I have a difficult time being a cheerleader for poetry. As much as I love some poems, most poetry leaves me cold.

But it's more than that. The best poems are not engaged in a competition. There is no singular victory they must achieve. We do not need to get drunk and cheer poetry on to make it continue. The best poems do not come down on one side or the other.

The best poems celebrate "the drunkenness of things being various." And at the same time "the fundamental interconnectedness of all things." The best poems can't be nailed down.

But the best poems are not ambiguous. The best poems are particular. They do not want to be one thing, but they do not want to be everything, either. Everything is just one more singularity (Think of the word "universe." Now think of the word "unicycle.")

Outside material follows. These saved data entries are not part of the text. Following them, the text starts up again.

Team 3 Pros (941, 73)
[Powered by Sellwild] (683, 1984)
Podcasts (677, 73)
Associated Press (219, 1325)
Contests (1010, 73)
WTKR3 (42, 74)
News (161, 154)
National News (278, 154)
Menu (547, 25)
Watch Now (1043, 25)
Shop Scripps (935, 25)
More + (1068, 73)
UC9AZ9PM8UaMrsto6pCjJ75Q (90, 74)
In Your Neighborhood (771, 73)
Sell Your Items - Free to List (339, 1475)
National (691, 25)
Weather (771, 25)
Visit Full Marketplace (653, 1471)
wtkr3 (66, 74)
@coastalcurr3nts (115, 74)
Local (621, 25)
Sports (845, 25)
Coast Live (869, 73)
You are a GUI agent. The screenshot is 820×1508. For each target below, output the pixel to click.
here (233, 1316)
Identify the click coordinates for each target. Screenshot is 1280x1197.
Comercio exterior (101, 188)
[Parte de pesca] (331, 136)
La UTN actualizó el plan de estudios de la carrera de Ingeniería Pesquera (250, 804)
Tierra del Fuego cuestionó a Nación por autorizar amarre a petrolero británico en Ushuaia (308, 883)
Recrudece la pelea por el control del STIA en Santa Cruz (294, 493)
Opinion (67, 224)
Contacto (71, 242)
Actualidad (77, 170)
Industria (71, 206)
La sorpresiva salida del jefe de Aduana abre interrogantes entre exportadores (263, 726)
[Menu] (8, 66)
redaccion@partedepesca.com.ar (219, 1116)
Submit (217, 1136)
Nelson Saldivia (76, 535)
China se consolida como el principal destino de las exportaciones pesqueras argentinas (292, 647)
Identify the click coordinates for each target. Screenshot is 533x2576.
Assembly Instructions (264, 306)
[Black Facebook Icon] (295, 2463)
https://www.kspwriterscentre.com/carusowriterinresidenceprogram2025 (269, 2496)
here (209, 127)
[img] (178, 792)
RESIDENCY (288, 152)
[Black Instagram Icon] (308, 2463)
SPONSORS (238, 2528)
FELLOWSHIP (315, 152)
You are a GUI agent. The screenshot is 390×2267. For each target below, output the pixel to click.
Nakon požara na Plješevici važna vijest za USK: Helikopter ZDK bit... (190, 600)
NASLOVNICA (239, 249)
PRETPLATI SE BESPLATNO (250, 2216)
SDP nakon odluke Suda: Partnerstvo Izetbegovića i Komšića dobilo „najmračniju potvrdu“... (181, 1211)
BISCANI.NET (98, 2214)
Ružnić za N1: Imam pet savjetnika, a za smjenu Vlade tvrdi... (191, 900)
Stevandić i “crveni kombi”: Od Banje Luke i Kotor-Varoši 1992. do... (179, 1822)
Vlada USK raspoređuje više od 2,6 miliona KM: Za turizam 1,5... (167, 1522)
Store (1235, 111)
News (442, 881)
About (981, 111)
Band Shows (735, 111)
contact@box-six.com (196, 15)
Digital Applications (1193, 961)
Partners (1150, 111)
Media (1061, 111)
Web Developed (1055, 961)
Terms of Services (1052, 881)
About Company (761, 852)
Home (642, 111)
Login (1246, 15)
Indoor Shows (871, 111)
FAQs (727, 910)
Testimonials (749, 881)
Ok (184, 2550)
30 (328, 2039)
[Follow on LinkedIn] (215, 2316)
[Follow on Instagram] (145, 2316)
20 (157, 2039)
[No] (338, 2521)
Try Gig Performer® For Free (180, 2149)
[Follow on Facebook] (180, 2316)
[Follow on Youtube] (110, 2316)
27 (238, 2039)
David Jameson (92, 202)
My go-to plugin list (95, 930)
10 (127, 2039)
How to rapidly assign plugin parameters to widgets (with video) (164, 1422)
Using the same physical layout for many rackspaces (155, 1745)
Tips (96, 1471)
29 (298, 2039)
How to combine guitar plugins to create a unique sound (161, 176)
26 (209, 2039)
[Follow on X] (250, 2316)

The best poems appeal to your body. To your senses through your imagination and through the sounds the words make in you mouth and your head and your throat. The world appeals to your body. You know everything you know through your body. The best poems are like the world.

Poems require courage. When they are revelatory, they are only revelatory to those with the courage to see what has been revealed. When they are pure delight, they are only delightful to those with the courage to be delighted. When poems are transformative, they are only transformative to those with the courage to be transformed.

Wallace Stevens wrote that poetry is "a violence within protecting us from a violence without," a typical Stevensian move--the word "without" in this context can mean both what comes from outside oneself and the absence of poetry, or "a world without poetry"--and Seamus Heaney, paraphrasing him, called poetry, "our imagination pressing back against the pressure of reality."